The IC_{50} of Ugr 9-1 is 9.1 ± 0.9 μM for transient currents, and 1.88 ± 0.36 μM for sustained currents. The transient current is linked to acute nociceptive signals, while the sustained current carries prolonged signals, relevant for chronic pain and inflammation.

== Mode of action ==
Ugr 9-1 binds to ASIC3 and reversibly inhibits channel function by reducing the transient and sustained currents. The toxin has a higher potency for the sustained current but can only partially, maximum 48%, inhibit this current at the point of saturation. A higher concentration of the toxin is required to inhibit the transient current, but once this threshold is reached, this current can be fully blocked.

== Toxicity ==
Toxicity was assessed in the noble crayfish at a dose of 1 mg/kg, Ugr 9-1 did not cause lethality or paralysis at this dose. Therapeutic doses, ranging from 0.01 to 1 mg/kg, also did not show any adverse effects. Motor impairment and behavioral alterations were assessed, but both were found to be absent.

== Treatment ==
Ugr 9-1 normally causes no poisoning reaction by itself, as its principal biological effect is the inhibitory effects on ASIC3, which mainly demonstrate the analgesic and anti-inflammatory outcomes.
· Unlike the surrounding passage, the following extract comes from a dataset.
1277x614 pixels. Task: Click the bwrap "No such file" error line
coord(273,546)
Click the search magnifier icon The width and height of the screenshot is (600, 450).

Therefore, there is currently no specific treatment of Ugr 9-1 reported. However, in mice thermal hyperalgesia tests, the analgesic effect of Ugr 9-1 demonstrated a bell-shaped dose-response curve, suggesting that high-dosed and prolonged exposure to Ugr 9-1 might lead to a reversed hormesis, which could be its potential adverse effect.

== Therapeutic use ==
There has been no report on the clinical application of the Ugr 9-1 sea anemone neurotoxin so far. However, mice experiments have examined the effectiveness of Ugr 9-1 mainly on pain relief. ASIC3 is an acknowledged therapeutic target involving inflammation and pain. Previous studies have shown that ASIC3 plays an indispensable role in the primary generation of acid-induced and inflammatory pain.

To test the analgesic effect of Ugr 9-1 on acid-induced pain, there is a mice-model test on acetic acid-induced writhing. APETx2, a most well-studied peptide ASIC3 inhibitor, reaches its maximum effect with 10 times of the dose that Ugr 9-1 shows its maximal effect. On the other hand, when testing their analgesic effect on the inflammatory-related pain in mice models established by the complete Freund's adjuvant (CFA) administration, Ugr 9-1 displays weaker analgesic effect than APETx2 under the equivalent dose.

Ugr 9-1 is an effective experimental inhibitor of ASIC3 with significant analgesic effects in animal models. Its present role is mainly in relation to ASIC3 research, rather than the clinical or therapeutic application.